A novel and fast software for multi-physics quench analysis in high field magnets
Authors from IEE SAS: E Pardo, A Dadhich, AK Srivastava, A Hussain
European Horizon2020 project: superEMFL, contract number 951714
COST action: Hi-SCALE, contract number CA19108
High temperature superconducting (HTS) electro-magnets enable static magnetic fields as high as 40 T. This opens the possibility to measure key properties of novel materials in many fields, from clean energy to novel medicines. The European Horizon2020 project superEMFL aims to design two of these magnets, which generate 32 and 40 T, respectively. Magnet design is complex due to the interplay between screening currents, temperature increase, and mechanical stress. For instance, heating due to screening or radial currents can induce electro-thermal quench, which also causes thermal stress. Therefore, magnet analysis requires multi-physics modelling and needs to be as fast as possible for magnet design. Although 3D modeling provides the full description, it is highly time consuming. In this work, we propose a fast and accurate cross-sectional 2D method for multi-physics modelling for the electromagnetic-thermal-mechanical behavior of the magnet that takes screening currents into account. The method reciprocally couples our electromagnetic software (MEMEP [1]) a method that we developed, based on finite differences [3] . In particular, we study the self-heating effects during ramp and the electro-thermal quench due to a damaged turn that suddenly appears at the current plateau. Additionally, we benchmark the electro-thermal model with those used in several groups around the world that participate in the COST action Hi-SCALE, as mutual verification.

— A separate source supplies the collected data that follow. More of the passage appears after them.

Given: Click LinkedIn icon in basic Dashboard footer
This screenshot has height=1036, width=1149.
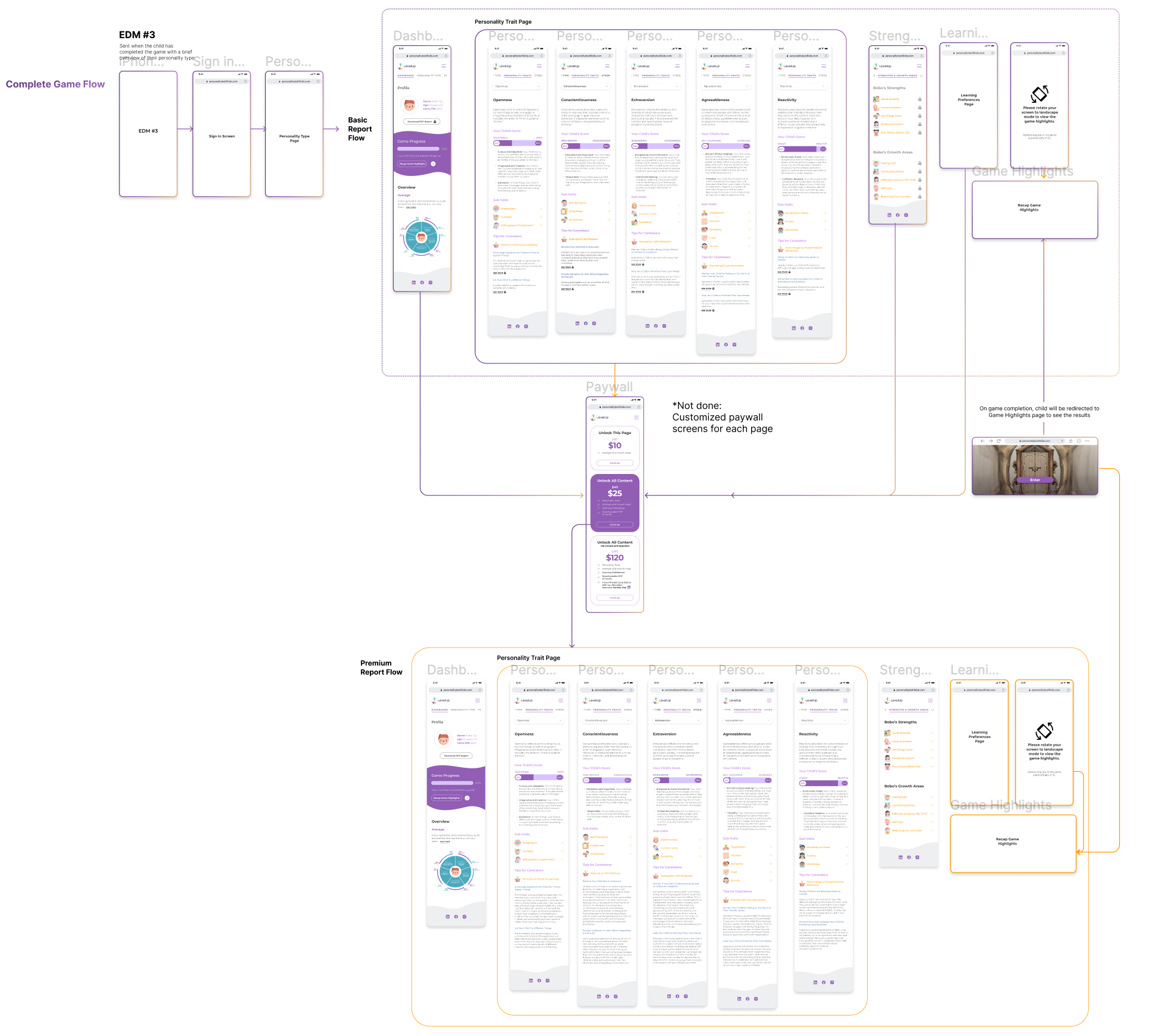Looking at the screenshot, I should (414, 282).
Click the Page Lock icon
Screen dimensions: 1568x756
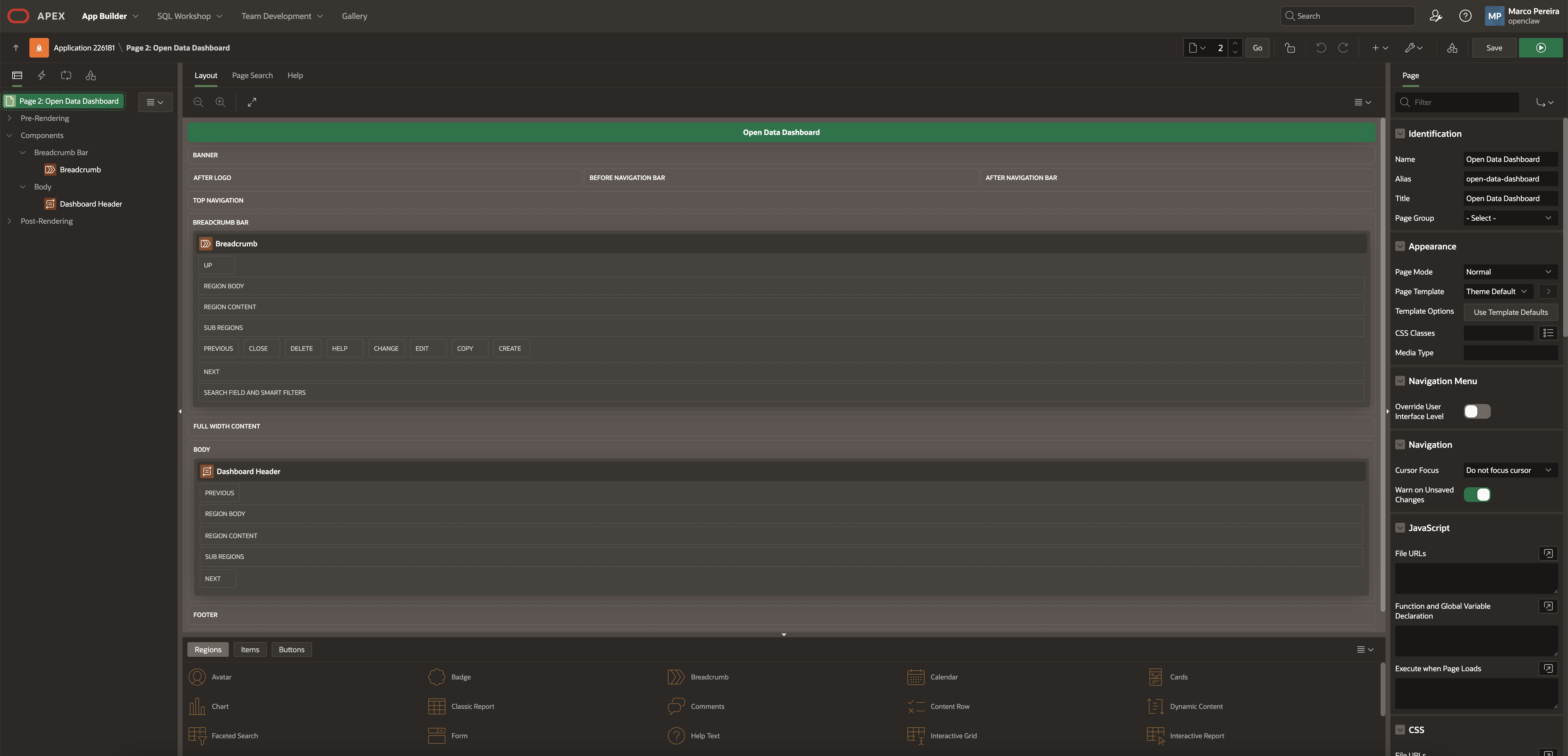coord(1289,48)
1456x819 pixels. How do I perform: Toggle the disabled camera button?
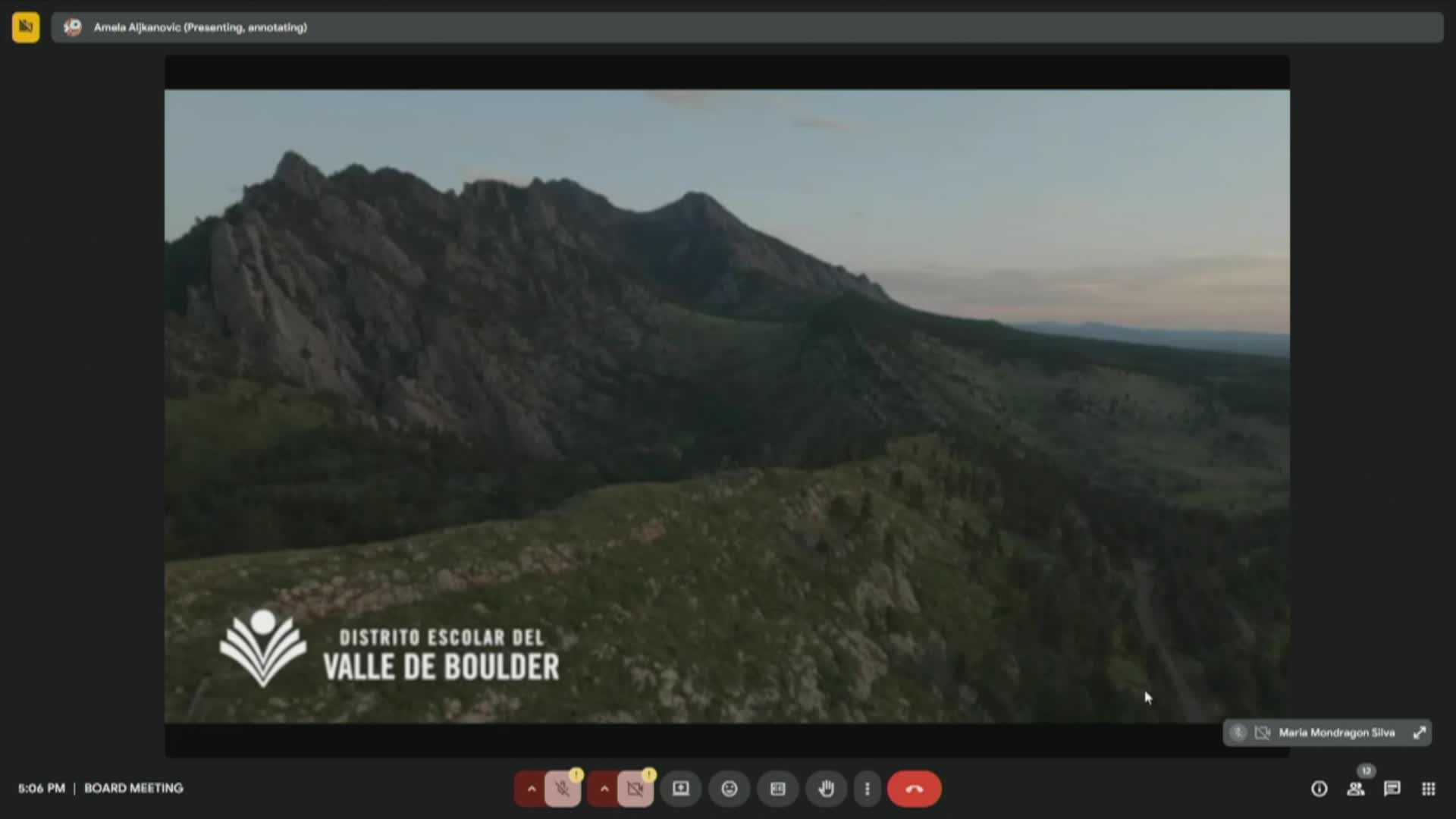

Our results show that electro-thermal quench propagates electromagnetically through changes in the screening currents, rather than thermal diffusion. This causes fast quench propagation, being a few milliseconds in some cases. In addition, we analyze the stress increase due to screening currents and the local stresses caused by thermal expansion during electro-thermal quench. In conclusion, our modelling method is suitable for multi-physics design of high-field magnets.
(Right) Full superconducting magnets drastically reduce consumption because of zero superconducting resistance.

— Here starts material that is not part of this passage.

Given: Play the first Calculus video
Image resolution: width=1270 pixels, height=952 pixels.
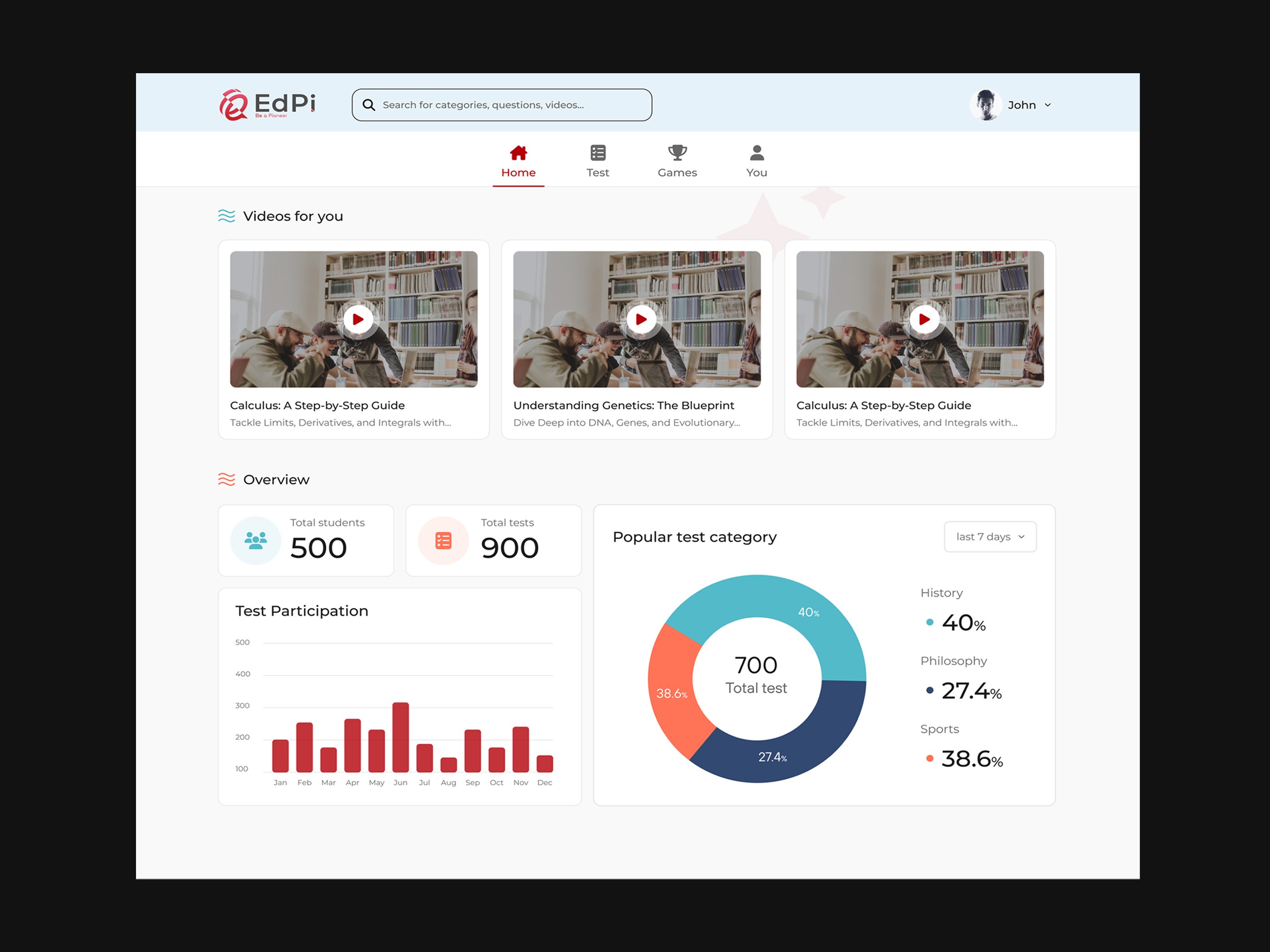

- [1] Pardo, E. and Fazilleau, P.: Fast and accurate electromagnetic modeling of non-insulated and metal-insulated REBCO magnets, Supercond. Sci Technol. 37 (2024) 035016. IF 3.7, 5 citations excluding self-citations.

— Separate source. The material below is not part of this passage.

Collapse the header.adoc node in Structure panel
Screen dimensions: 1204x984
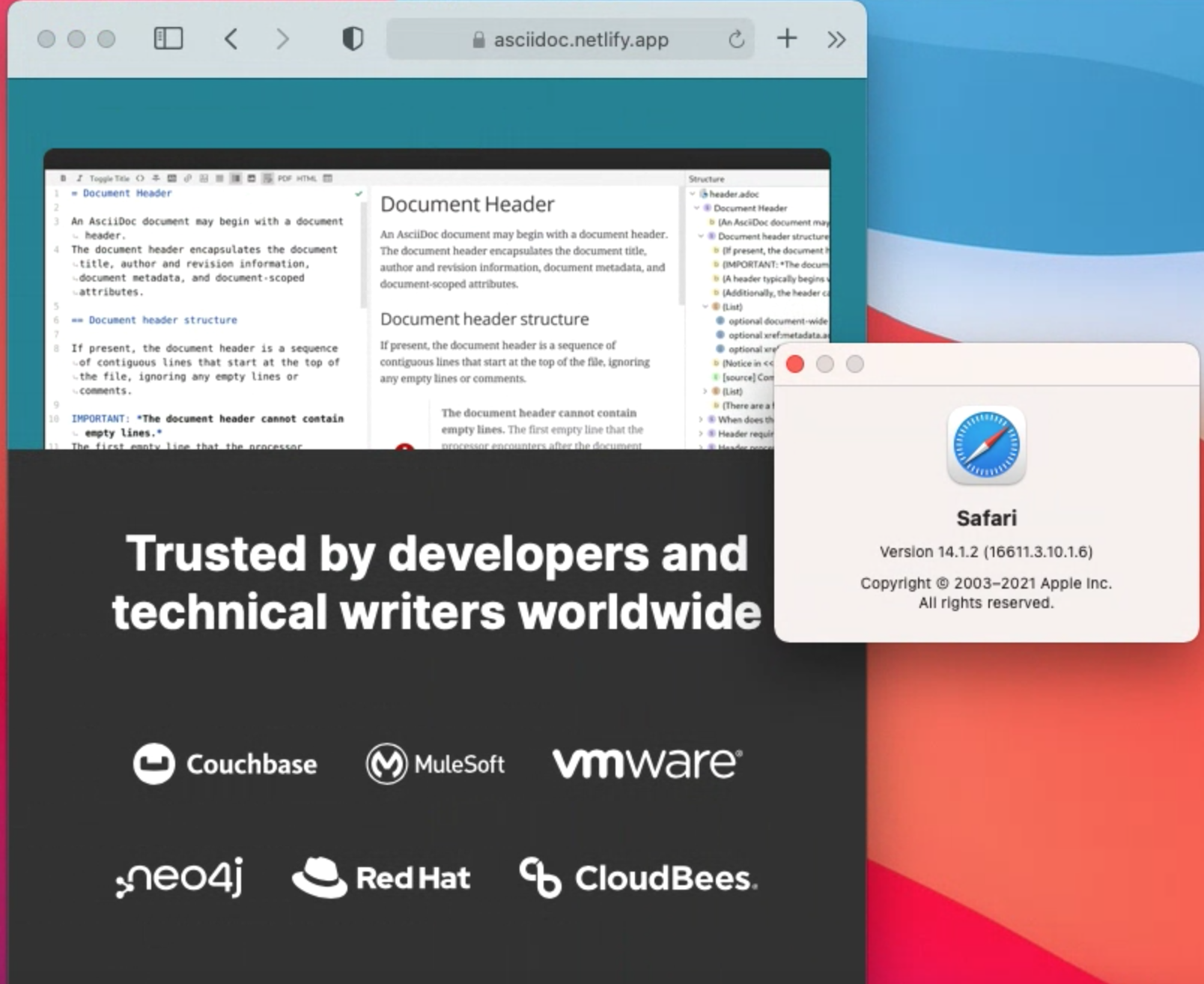(691, 194)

- [2] Dadhich, A., Fazilleau, P., and Pardo, E.: A novel and fast electromagnetic and electrothermal software for quench analysis of high field magnets, Supercond. Sci Technol. 37 (2024) 095024. IF 3.7.
- [3] Srivastava, A.K. and Pardo, E.: Modelling the mechanics of 32 T REBCO superconductor magnet using numerical simulation, Supercond. Sci Technol. 37 (2024) 075014. IF 3.7.
- [4] Dadhich, A., Grilli, F., Dennis, L., Vanderheyden, B., Geuzaine, C., Trillaud, F., Sotnikov, D., Salmi, T., Hajiri, G., Berger, K., Benkel, T., dos Santos, G., Santos, B.M.O., Martins, F.G.R., Hussain, A., and Pardo, E.: Electromagnetic-thermal modeling of high-temperature superconducting coils with homogenized method and different formulations: a benchmark, Supercond. Sci Technol. 37 (2024) 125006. IF 3.7.